Running Kubernetes in production means you spend a lot of time troubleshooting, regardless of whether you are running web apps, data pipelines, or AI/ML and GenAI workloads. The good news is that most problems look similar across clusters, and a small set of questions can uncover the real issues quickly. These are seven questions we see again and again across Kubernetes environments, and they’re usually where the biggest wins come from.
This post walks through common Kubernetes problems, the questions to ask, and practical ways to solve them.
1. Why Are My Pods Getting OOMKilled?
In Kubernetes, OOMKills happen either because a container exceeds its own cgroup memory limit or because the node itself runs out of memory and the kernel OOM killer terminates processes based on their QoS class and usage. In practice, that means a Pod can look perfectly healthy during development, then suddenly get killed under production load when it bursts above its memory settings.
Questions to ask:
- Are memory requests and limits set for this workload?

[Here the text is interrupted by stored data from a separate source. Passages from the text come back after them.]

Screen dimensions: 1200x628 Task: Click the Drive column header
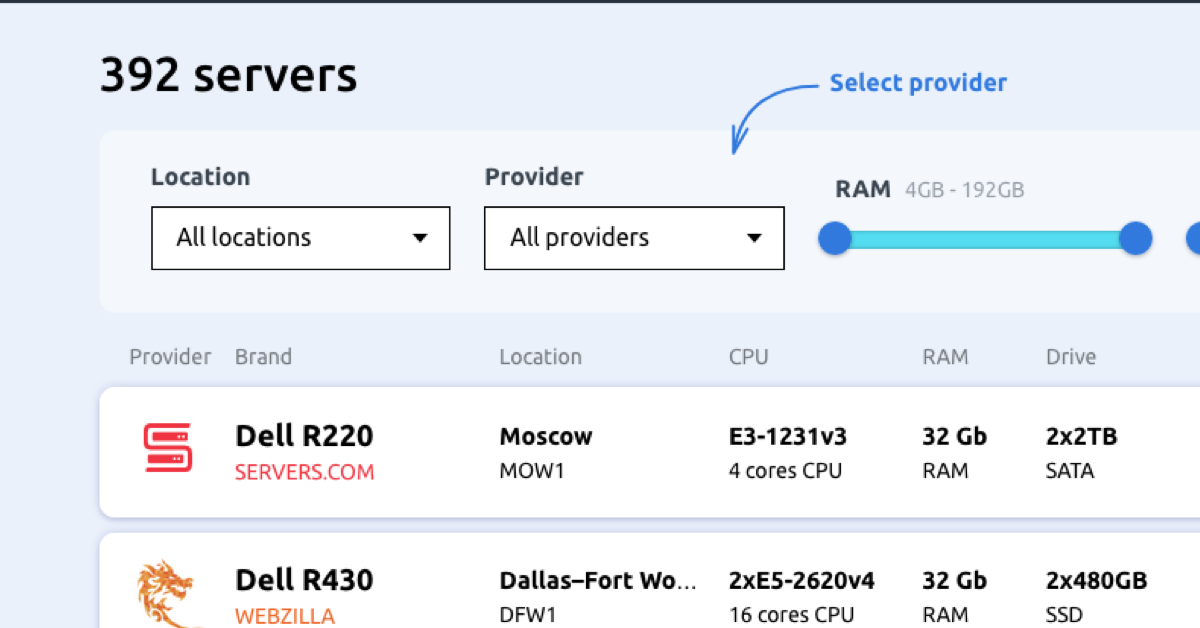point(1071,357)
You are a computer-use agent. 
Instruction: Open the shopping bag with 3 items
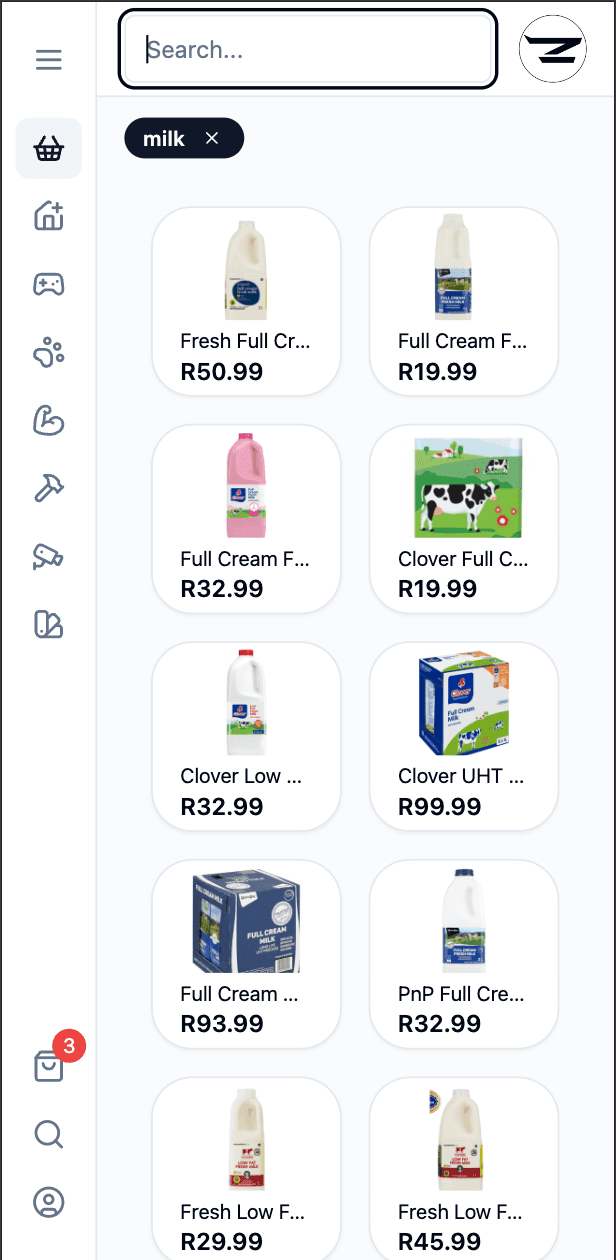click(x=48, y=1066)
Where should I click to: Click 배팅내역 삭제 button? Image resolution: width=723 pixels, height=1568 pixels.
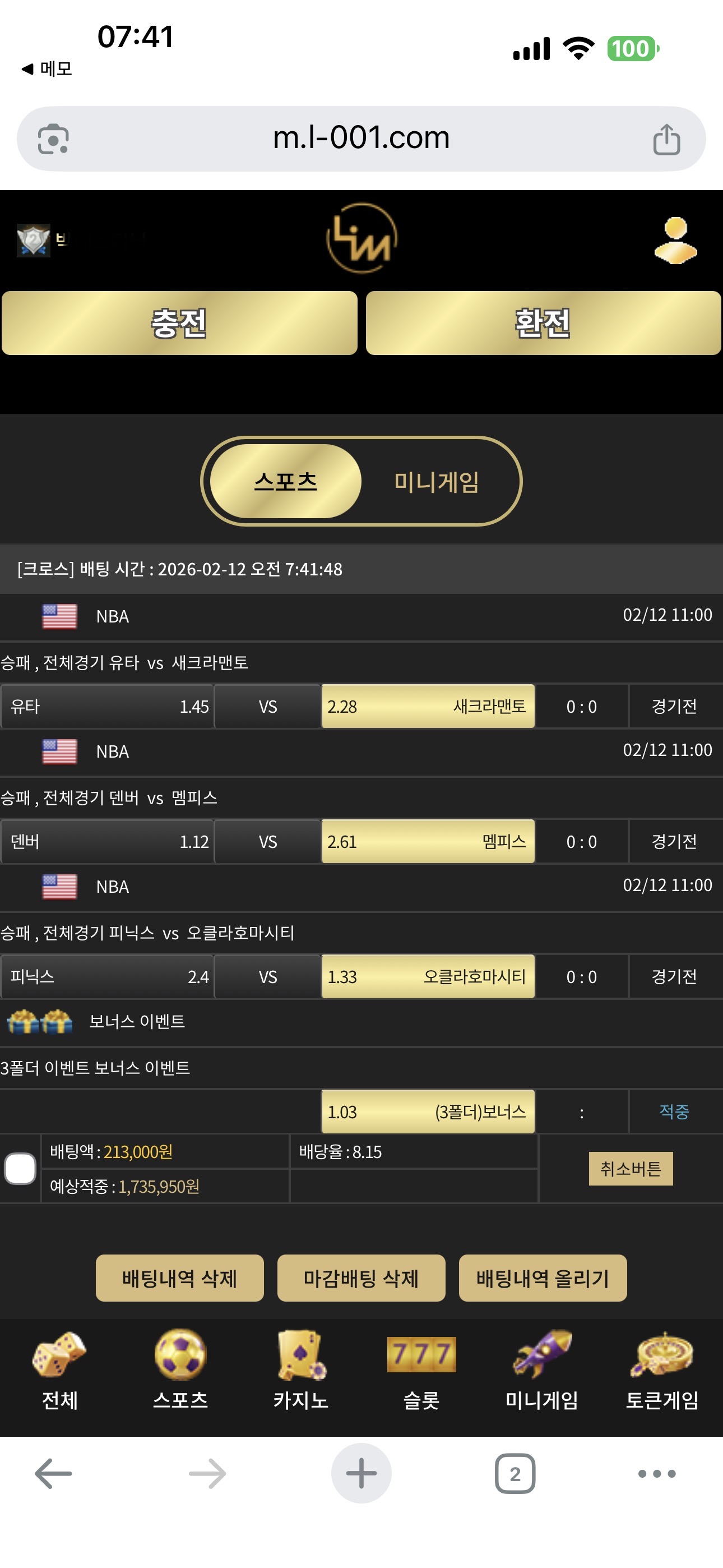click(x=179, y=1278)
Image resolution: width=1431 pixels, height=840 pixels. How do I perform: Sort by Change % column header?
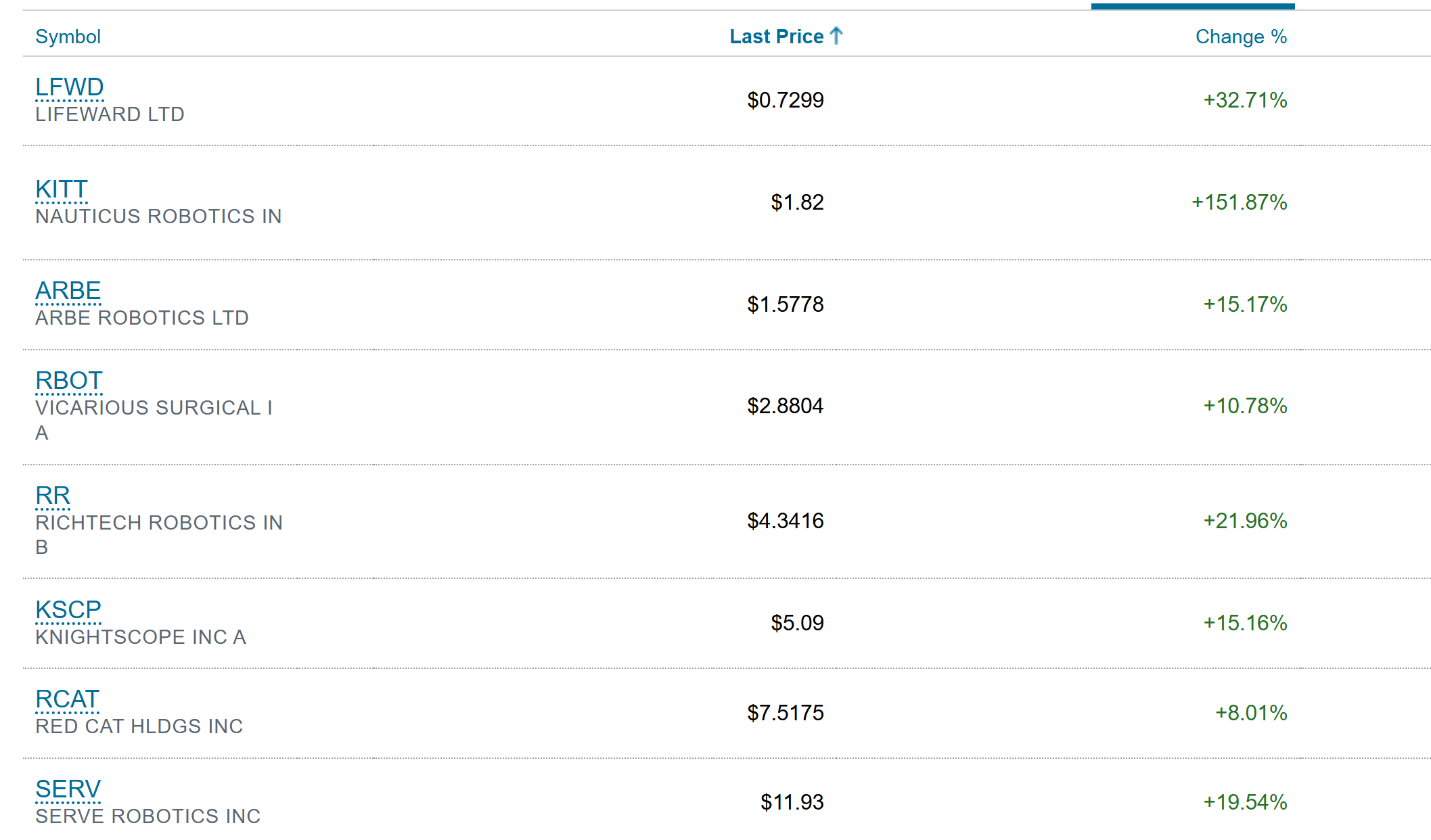tap(1240, 37)
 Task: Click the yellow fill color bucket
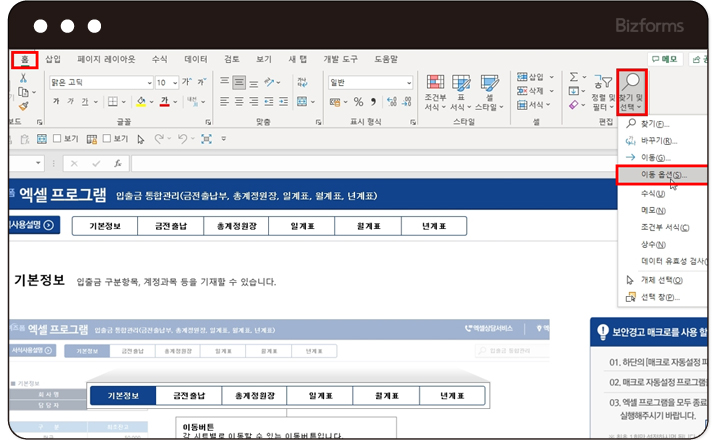click(x=141, y=102)
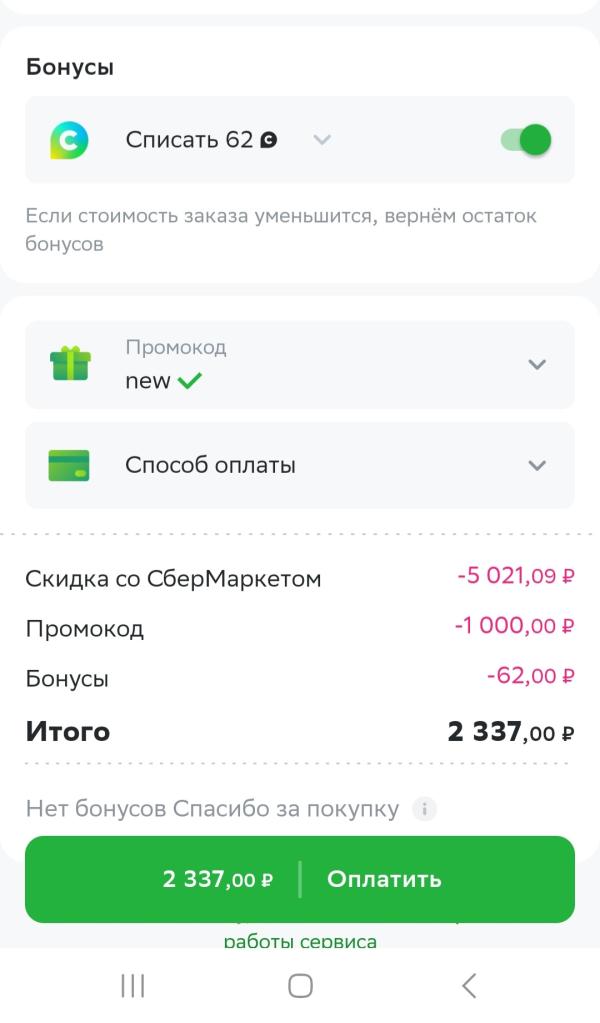Tap the Оплатить button label

pos(384,879)
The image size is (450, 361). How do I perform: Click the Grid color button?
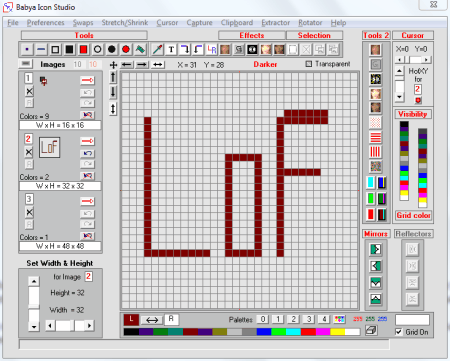pyautogui.click(x=413, y=215)
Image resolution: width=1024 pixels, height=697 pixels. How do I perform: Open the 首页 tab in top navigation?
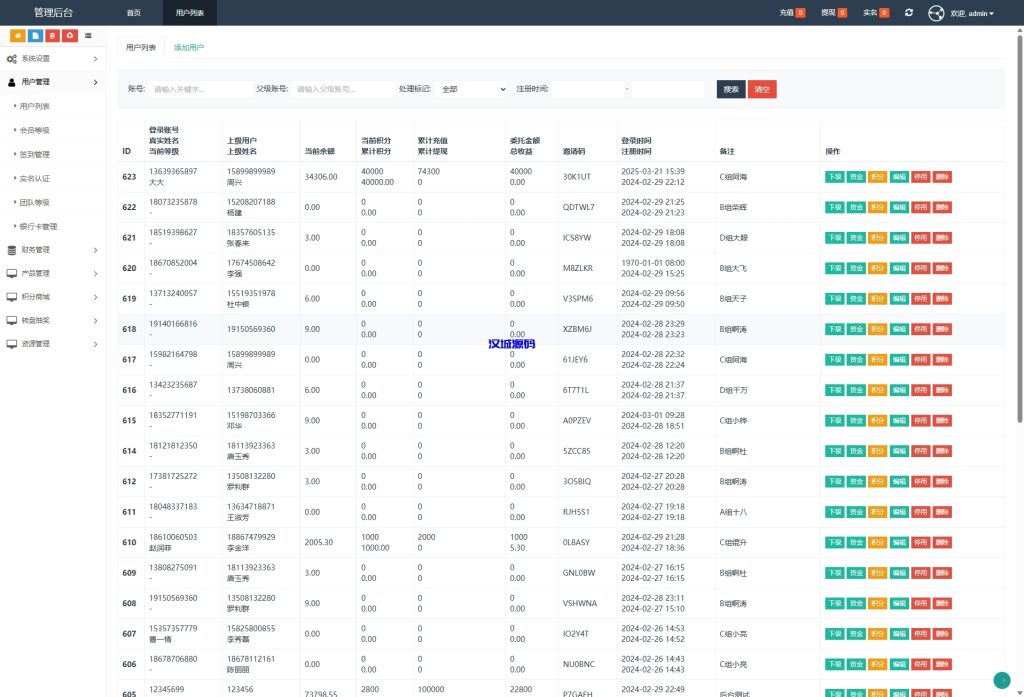point(134,13)
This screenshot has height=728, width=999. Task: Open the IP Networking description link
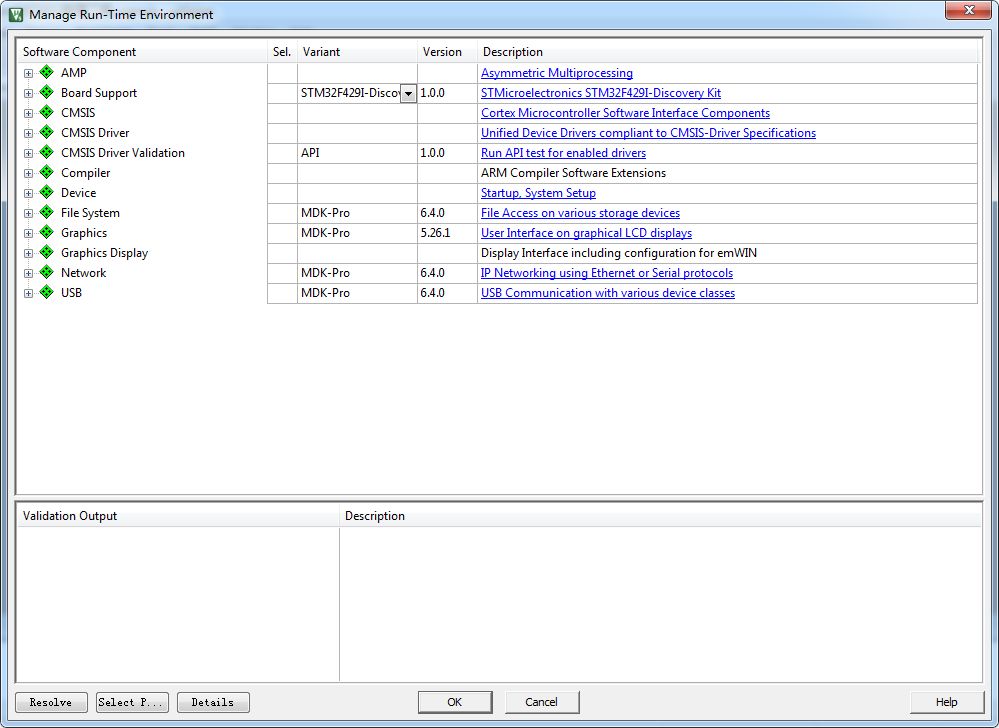coord(607,273)
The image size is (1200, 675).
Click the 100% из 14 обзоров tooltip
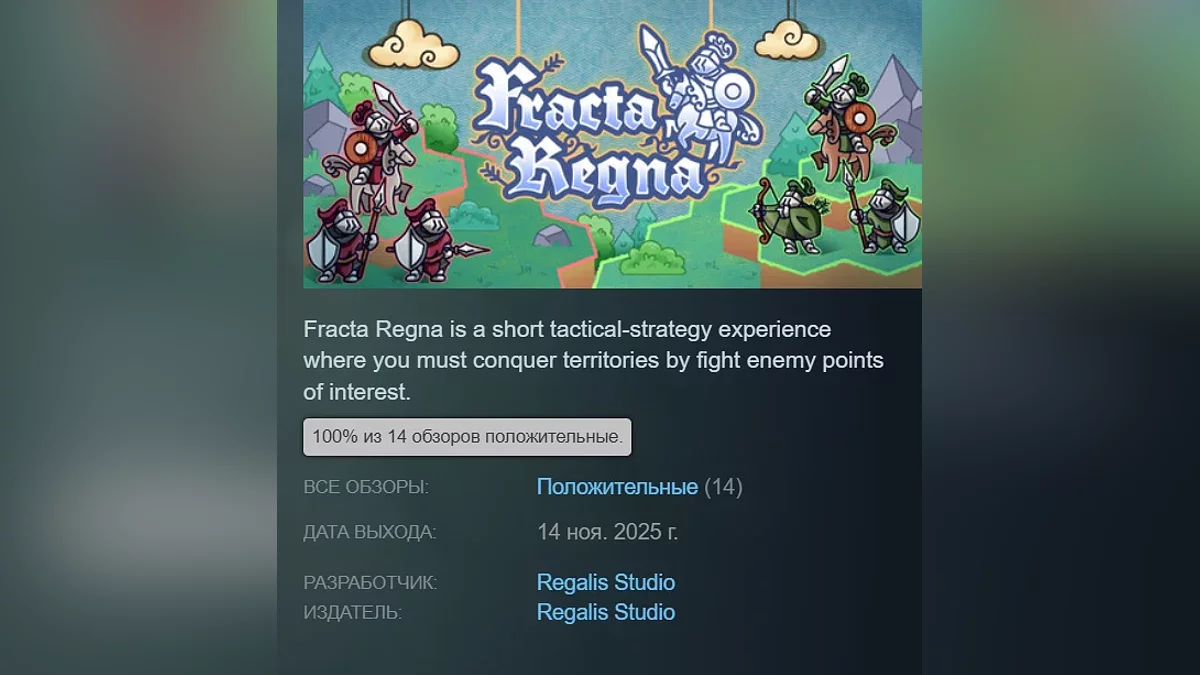click(x=467, y=437)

- Do those settings reflect real usage over time, especially for spiky workloads like AI inference or batch jobs?
- Is the node itself under memory pressure, causing the kernel to evict lower‑priority processes?
How to approach the solution:
- Start by inspecting historical memory usage for the Pod and container (for example, via Prometheus or your cloud monitoring tools). Aim for limits that comfortably exceed typical peaks; don’t just aim for just averages.
- If limits are too low, Kubernetes will kill the container as soon as it crosses that boundary. If they are too high everywhere, you’ll burn money by over‑provisioning nodes.
- For large or variable workloads (like model servers and data transforms), combine right‑sized requests/limits with horizontal or vertical autoscaling so the platform can adapt to changing load.
2. Why Are My Kubernetes and Cloud Bills So High?
Kubernetes is often adopted to improve efficiency, but many organizations see costs rise unexpectedly once they scale.
Questions to ask:
- Which namespaces, teams, or applications are driving the most CPU, memory, and GPU consumption?
- Are requests and limits consistently higher than actual usage across workloads?
- Are there idle nodes (especially GPU nodes), abandoned workloads, or over‑aggressive autoscaling policies?
How to approach the solution:
- First, break costs down by tenant (teams, services, or projects) using labels and annotations. This can help deconstruct a single large bill into a map of who is using what.
- Compare real usage against resource requests. A common anti-pattern is setting requests to safe but very high values, which reduces the chance of OOMKill events, but forces larger or more nodes than necessary.
- Tune autoscaling policies so that they scale up fast enough to handle real traffic patterns, but also scale down promptly when load drops; this is especially important for AI/ML and GenAI workloads with bursty traffic and expensive GPU instances.
- Clean up unused resources regularly (old namespaces, CronJobs, stale persistent volumes) and ensure cluster autoscalers are allowed to remove idle nodes.
Use open source tooling:
- Goldilocks analyzes workload usage and recommends just enough CPU and memory requests/limits for deployments and stateful sets. Instead of manually tuning every YAML, teams run Goldilocks to generate recommendations and then apply those changes via GitOps or their preferred workflow. Goldilocks can even adjust requests and limits in real time by leveraging the Vertical Pod Autoscaler when running in Recommendation Mode.
- OpenCost is an open source project that gives you detailed, real‑time cost allocation for Kubernetes clusters across clouds, broken down by cluster, namespace, workload, and more.
- kube‑green can automatically scale down or sleep non‑critical workloads during quiet periods, reducing both node count and allocated CPU/memory.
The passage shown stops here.